Community Research and Development Information Service - CORDIS

FP6

MM-TB — Result In Brief

Project ID: 12187
Funded under: FP6-LIFESCIHEALTH
Country: Italy

Comparing notes on the parasite and its host

Tuberculosis is a global public health problem, with incidences rising by 2 % annually. Adding insult to injury is the rise of multi-drug resistances being documented in eastern Europe.
Comparing notes on the parasite and its host
To combat the threat of Mycobacterium tuberculosis, new interventions are needed and tuberculosis patients must be followed up on more efficiently. The 'Molecular markers of M. tuberculosis early interactions with host phagocytes' (MM-TB) project aimed to develop and design new markers of protection from infection and identify specific molecular patterns in the microbe as well as in the host cells.
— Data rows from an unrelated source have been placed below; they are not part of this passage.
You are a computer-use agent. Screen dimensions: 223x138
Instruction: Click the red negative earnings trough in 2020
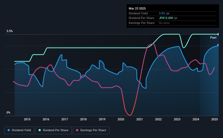tap(130, 115)
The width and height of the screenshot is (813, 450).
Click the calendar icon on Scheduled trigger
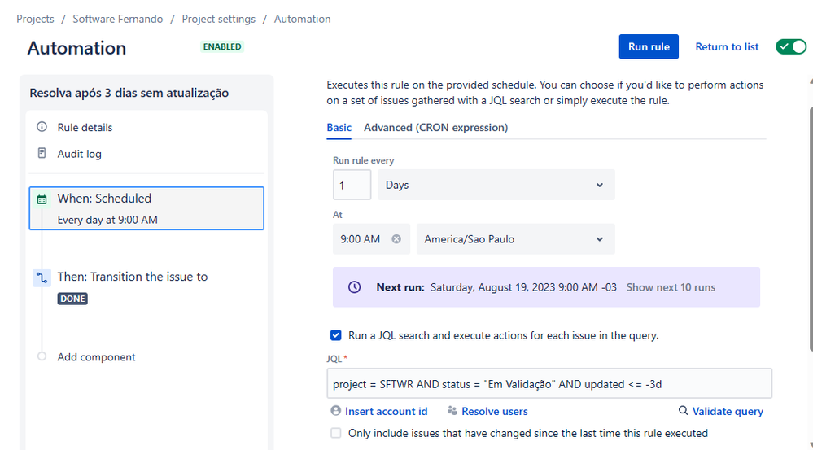pos(42,199)
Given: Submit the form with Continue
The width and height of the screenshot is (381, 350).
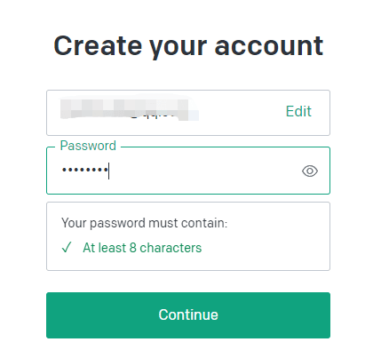Looking at the screenshot, I should coord(188,315).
Comparative genomics studies the relationship of the structure and function of hereditary information (genome) among different biological organisms, whether species or strains. This new field is rapidly advancing and offers projects such as the MM-TB an opportunity to uncover how M. tuberculosis interacts with the immune system. Specifically, researchers believed that early interactions between M. tuberculosis and host phagocytes (macrophages (MFs) and dendritic cells (DCs)) are instrumental in raising a protective immune response, as well as in determining how infection will play out.
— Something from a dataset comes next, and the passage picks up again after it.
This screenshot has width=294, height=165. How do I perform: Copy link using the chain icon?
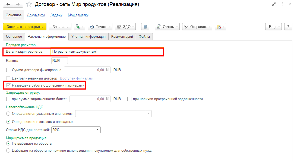(x=274, y=5)
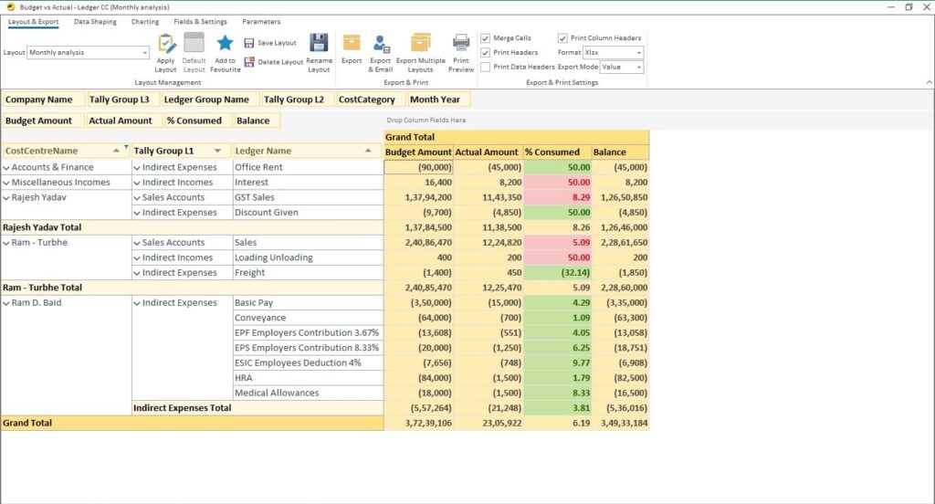Switch to the Data Shaping tab
This screenshot has width=935, height=504.
pyautogui.click(x=95, y=22)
MM-TB members used microarrays to study the genomes of both the host and the microbial parasite at the time of their interaction. The study succeeded in giving proof of principle that probing the two organisms in this way offers valuable information on interactions between the two. Project results also yielded significant information for better understanding the workings of the immune response to M. tuberculosis and how this mycobacterium acts in varying intracellular environments.

In other project accomplishments, an IT-based knowledge management system has been set up and offers a new centralised European resource, complete with transcriptional TB databases. This database is pegged to make its mark when further research seeks out new molecular markers and molecular targets.